Since moving to Georgia in 2023, my Hot Stamper listening sessions have come to a stop. I still have clear memories of hearing some of the great albums we sell, and many of those recollections inform the commentary found on this blog.


Dear Tom,

So what I can’t get out of my mind, you have been doing this all these years, your own personal collection must be the creme de la creme. Cannot even imagine. But sure would love to hear!

Dear Chuck,

I’ve had an extensive record collection for all of my life, right up until about fifteen years ago. Starting at the tender young age of 10, I bought the 45 of She Loves You on Swan records, which I still own. Can’t play it, it’s broken, but I keep it anyway. When I was a kid, I used to take my two dollar weekly allowance and buy two 45s with it. Did that for years. Still have them, close to two hundred in old carrying cases. I look forward to playing them in my retirement.

I had hundreds of amazing sounding LPs in my collection, the best of the best from more than 20 years of doing shootouts. About fifteen years ago I asked myself what were all these great sounding records sitting on a shelf for?
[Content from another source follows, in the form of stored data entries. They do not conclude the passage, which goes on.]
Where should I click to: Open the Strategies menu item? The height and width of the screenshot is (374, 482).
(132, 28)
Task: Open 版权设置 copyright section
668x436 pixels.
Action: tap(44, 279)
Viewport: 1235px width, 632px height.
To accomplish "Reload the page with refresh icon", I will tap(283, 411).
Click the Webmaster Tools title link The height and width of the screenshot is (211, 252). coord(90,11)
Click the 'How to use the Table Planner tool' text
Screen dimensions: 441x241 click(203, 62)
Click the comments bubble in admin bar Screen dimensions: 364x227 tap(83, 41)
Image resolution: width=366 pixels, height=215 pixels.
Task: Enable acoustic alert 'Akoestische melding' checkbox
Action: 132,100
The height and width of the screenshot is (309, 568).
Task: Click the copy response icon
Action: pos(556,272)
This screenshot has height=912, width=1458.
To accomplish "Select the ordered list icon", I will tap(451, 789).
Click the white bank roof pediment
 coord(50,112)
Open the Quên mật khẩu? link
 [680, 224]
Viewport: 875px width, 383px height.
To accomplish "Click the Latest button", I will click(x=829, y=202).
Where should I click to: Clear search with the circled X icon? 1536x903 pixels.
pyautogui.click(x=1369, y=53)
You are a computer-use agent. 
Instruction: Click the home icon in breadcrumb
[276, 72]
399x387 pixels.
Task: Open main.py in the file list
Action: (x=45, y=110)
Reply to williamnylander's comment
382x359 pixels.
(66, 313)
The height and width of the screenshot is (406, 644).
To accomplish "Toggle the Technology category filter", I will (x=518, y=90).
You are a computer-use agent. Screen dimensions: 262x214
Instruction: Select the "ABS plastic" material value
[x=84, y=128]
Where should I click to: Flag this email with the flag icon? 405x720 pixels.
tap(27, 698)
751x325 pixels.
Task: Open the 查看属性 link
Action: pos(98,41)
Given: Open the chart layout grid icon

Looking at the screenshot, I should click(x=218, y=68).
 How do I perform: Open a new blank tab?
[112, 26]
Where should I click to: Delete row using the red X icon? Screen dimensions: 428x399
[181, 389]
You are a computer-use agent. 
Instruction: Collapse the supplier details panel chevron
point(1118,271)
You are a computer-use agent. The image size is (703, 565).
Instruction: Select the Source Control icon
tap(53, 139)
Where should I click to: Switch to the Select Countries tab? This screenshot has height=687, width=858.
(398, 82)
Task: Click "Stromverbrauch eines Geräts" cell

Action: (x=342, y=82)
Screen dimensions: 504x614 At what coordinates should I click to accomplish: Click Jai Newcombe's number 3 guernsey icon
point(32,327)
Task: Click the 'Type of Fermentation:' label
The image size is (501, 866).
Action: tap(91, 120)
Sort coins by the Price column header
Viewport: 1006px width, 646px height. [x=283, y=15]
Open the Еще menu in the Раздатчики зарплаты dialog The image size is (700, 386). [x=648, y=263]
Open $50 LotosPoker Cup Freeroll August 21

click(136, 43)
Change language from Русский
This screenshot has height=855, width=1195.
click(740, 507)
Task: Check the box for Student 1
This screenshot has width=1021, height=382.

I never played them because I got to hear all my favorite records every day, and after playing records all day, the last thing I wanted to do at night or on a weekend was pull a record off the shelf and play it.

So I put all my personal records into shootouts, and sometimes they did well and sometimes they did not. (Those of you who go back and play your old records from years past will surely find some real surprises, both good and bad.)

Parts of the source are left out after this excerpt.